MUBI’s other Rinland selection, Things That, At A Distance, Resemble Another (2019), is similarly focused on scientists who work with collections of natural and historical artifacts. The professionals profiled are all involved in the process of either restoring or fabricating materials, and the film’s central gambit is to move so fluidly between the two that the real and the fake become inseparable. The film’s main “character,” as such, is a chipped elephant tusk that goes through numerous rounds of cleaning, sculpting, and smoothing to create a pristine final product. Showing that the art of preservation sometimes involves reverting a natural thing to such a pure state as to render it completely unnatural, Rinland interrogates what it means to maintain a version of the natural world that may have never existed.
However, Rinland seems more optimistic and reverent of these practices than the aforementioned suggests; she features her own hands doing ceramics work in Those That, At A Distance… The film’s final image is foreboding nonetheless; with its restoration complete, a 3D-rendered version of the elephant tusk spins slowly in mid-air, calling to mind an item inventory screen in an early 3D video game. The image is startling, if only for being a clear departure from the warm celluloid-based images that make up the rest of the film. But the sudden intrusion of the digital is the logical progression of a film that also features laser-cleaning of dirt from an elephant tusk. No matter how “true” the physical process of capturing images on film, it’s still an elaborately constructed human invention that creates a copy of reality.
In taking the film in conversation with Black Pond, Rinland is clearly fascinated with the point at which the natural becomes unnatural through human conservation.
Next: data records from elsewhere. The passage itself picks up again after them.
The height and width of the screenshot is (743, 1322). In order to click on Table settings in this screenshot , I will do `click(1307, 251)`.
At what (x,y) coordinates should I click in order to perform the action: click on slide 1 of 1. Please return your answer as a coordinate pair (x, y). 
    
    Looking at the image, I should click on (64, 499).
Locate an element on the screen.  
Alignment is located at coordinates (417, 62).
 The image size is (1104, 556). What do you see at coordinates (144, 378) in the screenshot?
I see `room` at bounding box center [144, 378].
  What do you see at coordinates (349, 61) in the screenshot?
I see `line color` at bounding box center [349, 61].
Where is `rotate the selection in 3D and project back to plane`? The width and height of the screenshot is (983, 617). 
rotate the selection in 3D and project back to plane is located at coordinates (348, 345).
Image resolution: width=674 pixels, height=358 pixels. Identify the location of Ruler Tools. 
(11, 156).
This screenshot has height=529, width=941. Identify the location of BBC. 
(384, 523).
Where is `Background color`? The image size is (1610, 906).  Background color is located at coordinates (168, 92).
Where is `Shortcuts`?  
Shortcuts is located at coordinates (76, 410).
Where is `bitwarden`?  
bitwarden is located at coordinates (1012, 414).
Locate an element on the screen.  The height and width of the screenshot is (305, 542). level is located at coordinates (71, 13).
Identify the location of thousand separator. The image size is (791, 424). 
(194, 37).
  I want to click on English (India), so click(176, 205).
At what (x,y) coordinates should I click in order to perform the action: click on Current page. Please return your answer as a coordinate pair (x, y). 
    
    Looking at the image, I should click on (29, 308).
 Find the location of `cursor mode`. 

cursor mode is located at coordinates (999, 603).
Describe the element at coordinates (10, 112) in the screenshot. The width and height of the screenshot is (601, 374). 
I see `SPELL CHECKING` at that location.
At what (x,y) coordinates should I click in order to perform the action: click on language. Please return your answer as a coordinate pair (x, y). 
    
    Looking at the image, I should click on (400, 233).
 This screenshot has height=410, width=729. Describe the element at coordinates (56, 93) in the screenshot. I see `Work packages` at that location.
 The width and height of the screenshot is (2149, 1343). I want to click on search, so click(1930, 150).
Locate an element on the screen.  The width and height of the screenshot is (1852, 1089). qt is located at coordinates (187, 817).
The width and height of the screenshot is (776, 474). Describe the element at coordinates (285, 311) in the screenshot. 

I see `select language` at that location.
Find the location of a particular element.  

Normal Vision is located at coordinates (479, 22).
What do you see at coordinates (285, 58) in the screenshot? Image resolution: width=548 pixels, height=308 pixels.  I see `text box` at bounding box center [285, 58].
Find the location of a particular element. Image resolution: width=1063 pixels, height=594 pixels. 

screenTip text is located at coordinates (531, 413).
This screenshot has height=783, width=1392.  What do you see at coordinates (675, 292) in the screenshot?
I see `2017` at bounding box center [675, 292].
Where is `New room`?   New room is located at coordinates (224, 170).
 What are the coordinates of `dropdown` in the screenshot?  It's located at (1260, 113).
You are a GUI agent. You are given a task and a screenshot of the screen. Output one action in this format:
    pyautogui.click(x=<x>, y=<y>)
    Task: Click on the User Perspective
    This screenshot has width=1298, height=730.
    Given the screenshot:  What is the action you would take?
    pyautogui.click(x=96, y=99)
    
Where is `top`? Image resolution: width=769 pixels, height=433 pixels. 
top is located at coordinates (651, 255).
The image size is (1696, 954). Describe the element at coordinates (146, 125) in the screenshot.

Even the overtly environmentalist work of the Elmbridge Natural History Society can be bogged down in technicality, studying, and demystifying the natural world to the point where the land is more like a zoo with invisible walls, or a Baudrillardian copy of nature.
Although Black Pond takes this on more directly, both films are also haunted by the specters of those who used to inhabit the worlds we preserve. The Diggers, in particular, lend a political subtext to Rinland’s work; early agrarian socialists (as well as the Indigenous peoples whose artifacts are being handled in Those That, At A Distance…) used the land symbiotically, and they recognized a human role in an ecosystem that was both sustainable and sociopolitically necessary. Regardless of the quality of work, a nationally-backed government body now specifically tending the land to prevent excessive human interaction feels ironic with this framing. But Rinland is careful to still recognize the necessity of the work. It is not environmentalists’ fault that the safest way to engage with the world happens to be with gloves on. Rinland’s keen ability to explore this historical ambiguity through beautiful imagery makes her films necessary viewing.